The tests were performed on three different architectures. Two of the architectures are Linux based clusters and one is Irix based. The IA32 cluster, Platinum[1], is a distributed memory Linux cluster. Each node in the 484 node cluster is a dual processor IBM eServer x330 thin server. They are built with Intel Pentium III 1 GHz processors which have a 256 KB full-speed L2 cache. The peak performance is therefore 1 Gflop. The nodes are connected with a high speed Myrinet 2000 switched network to support the MPI programming model. The operating system installed on the nodes is RedHat Linux version 7.2 (2.4.9 kernel). The compilers used in the tests is the Intel C compiler, with the Intel Fortran77/90/95 and C++ compilers also available.
The IA64 cluster used in these tests, Titan[2], is also a distributed memory Linux cluster. It consists of 128 IBM IntelliStation Z Pro 6894 workstations, each of which contains two Intel Itanium-I 800 MHz processors with a 4 MB full-speed L3 cache. Each node has 2 GB of memory and is capable of 3.2 Gflops per processor. Like Platinum, Titan is connected via a switched Myrinet 2000 network which is the backbone for the MPI programming model for these systems. Titan has RedHat Linux 7.1 (2.4.16 kernel) installed, as well as the Intel Fortran77/90/95, C, C++compilers.

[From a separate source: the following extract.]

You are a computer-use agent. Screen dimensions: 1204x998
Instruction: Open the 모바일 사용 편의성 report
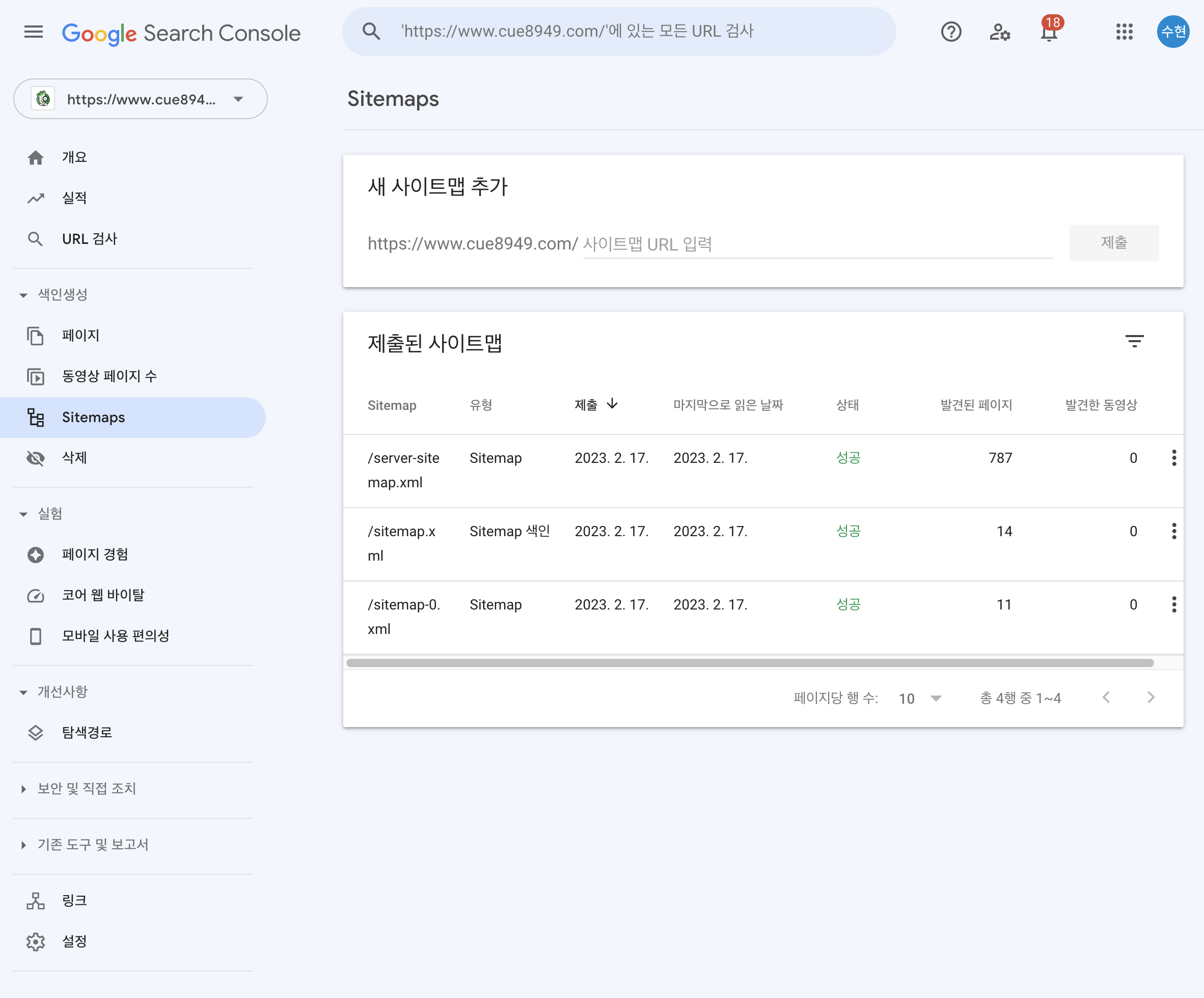tap(115, 635)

In order to gain some perspective on the results found on the Linux clusters, the tests were also run on a SGI Origin 2000[3]. These shared memory architecture machines provides up to 128 MIPS R10000 250 MHz processors per machine, with each processor giving a peak performance of 500 Mflops. The programming model used in these tests is MPI, but other parallel programming models are available on the Origins due to the shared memory architecture. The Origins are running SGI IRIX 6.5, and use the SGI Fortran77/90/95, C, C++ compilers.